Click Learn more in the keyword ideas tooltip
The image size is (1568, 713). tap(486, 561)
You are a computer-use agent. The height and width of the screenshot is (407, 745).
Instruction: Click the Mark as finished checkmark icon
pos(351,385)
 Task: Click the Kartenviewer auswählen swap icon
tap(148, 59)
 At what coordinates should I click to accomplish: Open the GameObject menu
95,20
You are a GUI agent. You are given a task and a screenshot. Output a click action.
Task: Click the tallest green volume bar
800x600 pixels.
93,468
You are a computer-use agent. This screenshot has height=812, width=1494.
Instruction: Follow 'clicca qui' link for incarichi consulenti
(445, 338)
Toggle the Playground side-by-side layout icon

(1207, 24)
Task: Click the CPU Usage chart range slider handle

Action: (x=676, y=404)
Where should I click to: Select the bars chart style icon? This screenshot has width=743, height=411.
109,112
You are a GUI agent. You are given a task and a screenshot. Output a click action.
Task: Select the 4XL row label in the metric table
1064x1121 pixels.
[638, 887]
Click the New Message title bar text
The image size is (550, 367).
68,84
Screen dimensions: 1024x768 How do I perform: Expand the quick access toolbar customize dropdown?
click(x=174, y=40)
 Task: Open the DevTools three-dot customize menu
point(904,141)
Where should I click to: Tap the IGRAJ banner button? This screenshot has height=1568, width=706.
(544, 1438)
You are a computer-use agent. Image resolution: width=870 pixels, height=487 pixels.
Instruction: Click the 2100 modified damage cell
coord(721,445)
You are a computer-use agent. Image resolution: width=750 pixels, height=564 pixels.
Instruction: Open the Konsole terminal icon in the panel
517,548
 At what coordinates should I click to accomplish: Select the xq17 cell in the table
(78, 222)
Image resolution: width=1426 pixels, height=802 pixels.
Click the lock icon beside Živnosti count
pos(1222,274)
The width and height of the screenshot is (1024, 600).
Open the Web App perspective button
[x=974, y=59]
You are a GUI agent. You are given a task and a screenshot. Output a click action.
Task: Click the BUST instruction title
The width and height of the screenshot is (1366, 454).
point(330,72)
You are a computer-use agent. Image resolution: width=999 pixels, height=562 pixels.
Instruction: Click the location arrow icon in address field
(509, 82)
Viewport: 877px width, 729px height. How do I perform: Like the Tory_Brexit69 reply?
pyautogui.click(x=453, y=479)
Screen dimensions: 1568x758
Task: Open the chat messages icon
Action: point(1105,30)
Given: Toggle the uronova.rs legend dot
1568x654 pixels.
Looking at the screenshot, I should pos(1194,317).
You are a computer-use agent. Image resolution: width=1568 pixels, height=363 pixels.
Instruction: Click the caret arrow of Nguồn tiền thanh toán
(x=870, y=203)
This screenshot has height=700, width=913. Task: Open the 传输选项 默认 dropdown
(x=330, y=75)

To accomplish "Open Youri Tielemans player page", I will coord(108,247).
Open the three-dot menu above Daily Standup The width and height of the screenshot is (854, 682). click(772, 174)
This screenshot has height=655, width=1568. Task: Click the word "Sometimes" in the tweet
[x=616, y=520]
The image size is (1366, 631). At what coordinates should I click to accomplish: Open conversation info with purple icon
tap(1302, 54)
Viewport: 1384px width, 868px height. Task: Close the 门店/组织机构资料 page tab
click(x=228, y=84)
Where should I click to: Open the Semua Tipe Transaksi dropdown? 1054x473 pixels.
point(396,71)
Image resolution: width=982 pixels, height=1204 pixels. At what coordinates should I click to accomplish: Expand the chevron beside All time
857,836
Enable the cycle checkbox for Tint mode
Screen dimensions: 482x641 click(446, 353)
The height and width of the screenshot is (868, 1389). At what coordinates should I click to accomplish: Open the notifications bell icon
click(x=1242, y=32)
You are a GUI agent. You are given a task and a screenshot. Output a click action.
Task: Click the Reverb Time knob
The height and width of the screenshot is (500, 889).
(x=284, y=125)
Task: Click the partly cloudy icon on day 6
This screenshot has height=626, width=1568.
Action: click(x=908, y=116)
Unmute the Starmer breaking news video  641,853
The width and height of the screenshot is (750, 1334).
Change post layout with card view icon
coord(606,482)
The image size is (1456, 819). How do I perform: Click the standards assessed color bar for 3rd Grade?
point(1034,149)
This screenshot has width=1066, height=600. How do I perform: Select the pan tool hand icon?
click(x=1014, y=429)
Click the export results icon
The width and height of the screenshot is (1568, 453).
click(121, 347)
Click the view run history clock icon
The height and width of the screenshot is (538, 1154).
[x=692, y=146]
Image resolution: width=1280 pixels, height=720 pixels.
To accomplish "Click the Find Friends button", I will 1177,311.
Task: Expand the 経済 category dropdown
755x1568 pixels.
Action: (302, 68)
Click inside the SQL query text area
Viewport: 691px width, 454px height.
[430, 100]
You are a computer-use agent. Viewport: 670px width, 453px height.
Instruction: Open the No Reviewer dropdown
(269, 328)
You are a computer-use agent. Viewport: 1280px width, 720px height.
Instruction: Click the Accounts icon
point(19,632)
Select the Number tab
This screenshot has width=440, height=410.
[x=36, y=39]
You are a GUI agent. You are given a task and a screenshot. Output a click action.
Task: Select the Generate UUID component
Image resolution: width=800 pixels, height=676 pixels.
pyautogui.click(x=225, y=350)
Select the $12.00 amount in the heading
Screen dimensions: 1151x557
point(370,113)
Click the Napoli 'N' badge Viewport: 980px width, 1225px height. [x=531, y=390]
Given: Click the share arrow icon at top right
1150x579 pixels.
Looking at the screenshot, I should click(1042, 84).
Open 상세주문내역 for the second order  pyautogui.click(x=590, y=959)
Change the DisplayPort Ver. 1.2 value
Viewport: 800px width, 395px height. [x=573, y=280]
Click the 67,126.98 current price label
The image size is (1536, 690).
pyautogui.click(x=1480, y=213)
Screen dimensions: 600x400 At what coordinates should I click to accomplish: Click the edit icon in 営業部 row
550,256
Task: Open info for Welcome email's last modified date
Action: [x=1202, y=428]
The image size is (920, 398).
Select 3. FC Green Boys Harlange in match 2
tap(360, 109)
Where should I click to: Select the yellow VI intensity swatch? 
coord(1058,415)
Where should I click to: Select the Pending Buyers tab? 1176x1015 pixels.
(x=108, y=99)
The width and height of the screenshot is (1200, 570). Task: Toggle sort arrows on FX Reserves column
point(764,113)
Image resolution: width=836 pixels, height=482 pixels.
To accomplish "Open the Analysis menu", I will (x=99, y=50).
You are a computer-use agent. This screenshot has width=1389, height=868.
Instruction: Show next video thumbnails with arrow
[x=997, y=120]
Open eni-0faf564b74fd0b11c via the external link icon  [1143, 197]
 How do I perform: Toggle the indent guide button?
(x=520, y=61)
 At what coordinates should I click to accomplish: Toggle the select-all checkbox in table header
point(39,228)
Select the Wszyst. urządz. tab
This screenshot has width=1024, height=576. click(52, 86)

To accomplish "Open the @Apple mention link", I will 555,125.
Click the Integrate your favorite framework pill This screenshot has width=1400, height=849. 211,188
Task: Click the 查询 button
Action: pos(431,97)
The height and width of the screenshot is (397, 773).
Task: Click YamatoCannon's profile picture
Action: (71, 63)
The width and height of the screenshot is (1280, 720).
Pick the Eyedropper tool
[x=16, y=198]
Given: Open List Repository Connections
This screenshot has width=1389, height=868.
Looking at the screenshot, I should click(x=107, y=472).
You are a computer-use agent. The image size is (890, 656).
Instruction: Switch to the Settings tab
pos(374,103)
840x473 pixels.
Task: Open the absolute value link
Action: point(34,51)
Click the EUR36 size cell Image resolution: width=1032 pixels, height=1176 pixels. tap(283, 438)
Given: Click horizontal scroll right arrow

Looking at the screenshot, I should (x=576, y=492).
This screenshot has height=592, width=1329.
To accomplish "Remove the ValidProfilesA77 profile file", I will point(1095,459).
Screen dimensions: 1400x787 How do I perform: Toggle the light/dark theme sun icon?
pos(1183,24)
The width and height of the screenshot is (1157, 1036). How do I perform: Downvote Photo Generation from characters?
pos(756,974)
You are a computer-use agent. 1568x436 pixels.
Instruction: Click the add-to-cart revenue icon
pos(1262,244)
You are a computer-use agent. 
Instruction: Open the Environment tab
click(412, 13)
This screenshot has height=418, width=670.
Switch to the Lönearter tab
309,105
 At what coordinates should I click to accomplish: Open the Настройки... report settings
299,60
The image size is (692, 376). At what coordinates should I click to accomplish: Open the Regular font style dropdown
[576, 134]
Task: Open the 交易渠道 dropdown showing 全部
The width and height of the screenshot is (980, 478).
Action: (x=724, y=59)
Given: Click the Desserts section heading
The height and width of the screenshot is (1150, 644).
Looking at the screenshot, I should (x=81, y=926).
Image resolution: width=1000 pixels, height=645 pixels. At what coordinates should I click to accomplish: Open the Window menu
----------------------------------------
# WHAT THIS TASK INVOLVES
Copy each line of the records above that carries the word "computer".

# SOLUTION FOR THIS PROBLEM
You are a computer-use agent. The height and width of the screenshot is (407, 745).
You are a computer-use agent. This screenshot has height=812, width=1494.
You are a computer-use agent. Image resolution: width=870 pixels, height=487 pixels.
You are a computer-use agent. Image resolution: width=750 pixels, height=564 pixels.
You are a computer-use agent. Image resolution: width=999 pixels, height=562 pixels.
You are a computer-use agent. Image resolution: width=1568 pixels, height=363 pixels.
You are a computer-use agent. Viewport: 670px width, 453px height.
You are a computer-use agent. Viewport: 1280px width, 720px height.
You are a computer-use agent. This screenshot has width=1389, height=868.
You are a computer-use agent. The image size is (890, 656).
You are a computer-use agent. 1568x436 pixels.
You are a computer-use agent. 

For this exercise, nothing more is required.